History of development
- 1. A long time ago,
WebBasically, it’s just browsing documents. Since it’s browsing, as a server, it doesn’t need to record who browsed what documents in a certain period of time. Each request is a new one
HTTPProtocol is request plus response, especially I don’t have to remember who just sent it
HTTPRequests, every request is new to me.
- 2. But with interaction
WebThe rise of applications, such as online shopping sites, websites that need to be logged in, and so on, will immediately face a problem, that is, to manage conversations, we must remember who logged in to the system and who put goods in their shopping cart, That is to say, I have to distinguish everyone, which is a big challenge.
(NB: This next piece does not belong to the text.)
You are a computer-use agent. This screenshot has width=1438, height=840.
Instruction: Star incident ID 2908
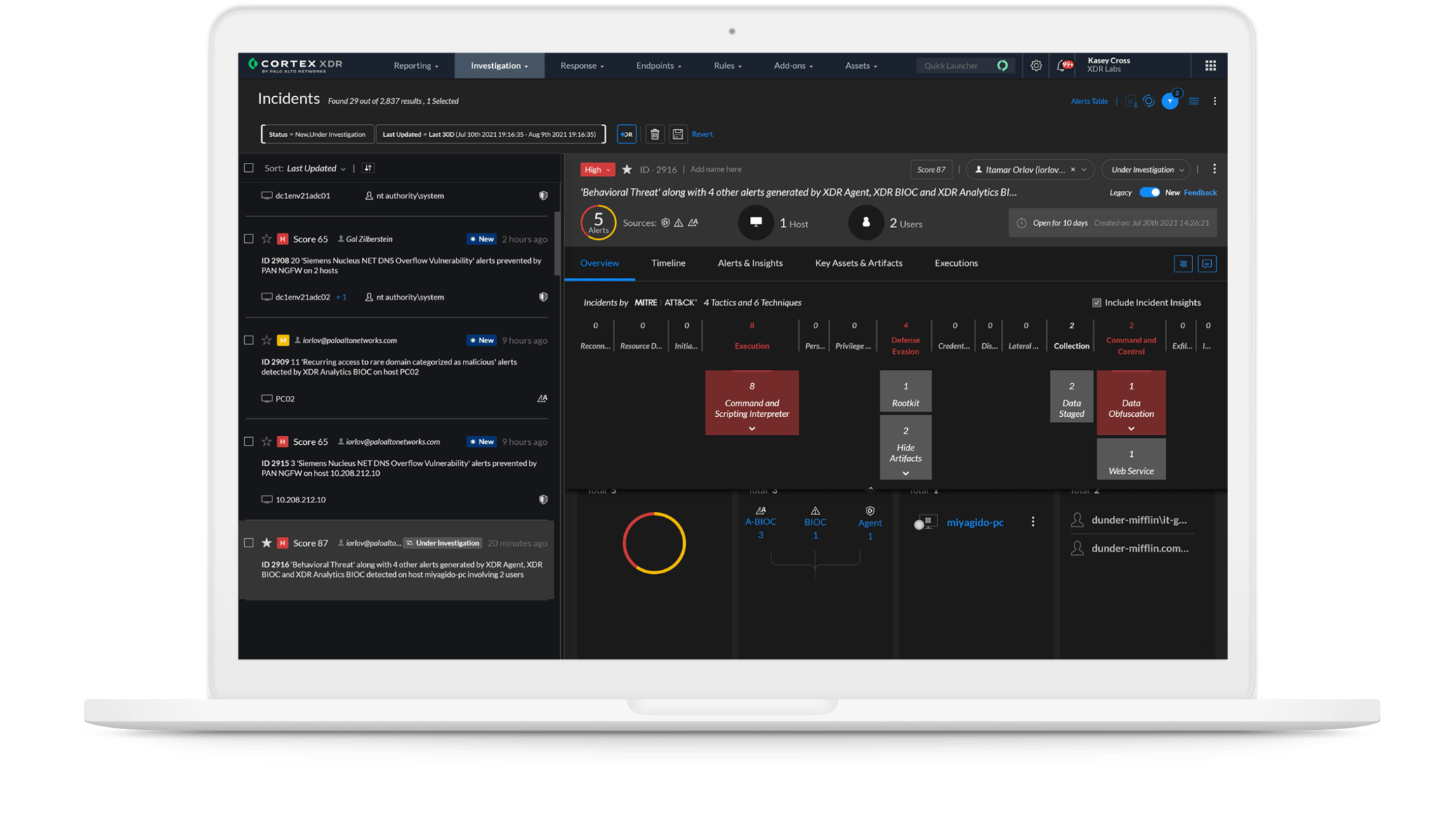[267, 239]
Because HTTP requests are stateless, the solution is to send a session ID to everyone
session idTo put it bluntly, it is a random string, which everyone receives differently. Every time you send an HTTP request to me, you can send this string along with it, so that I can distinguish who is who
- 3. In this way, everyone is very hi PI, but the server is not hi PI, everyone only needs to save their own
session idAnd the server keeps everyone’s
session id! If there are more servers to access, there will be thousands, even hundreds of thousands.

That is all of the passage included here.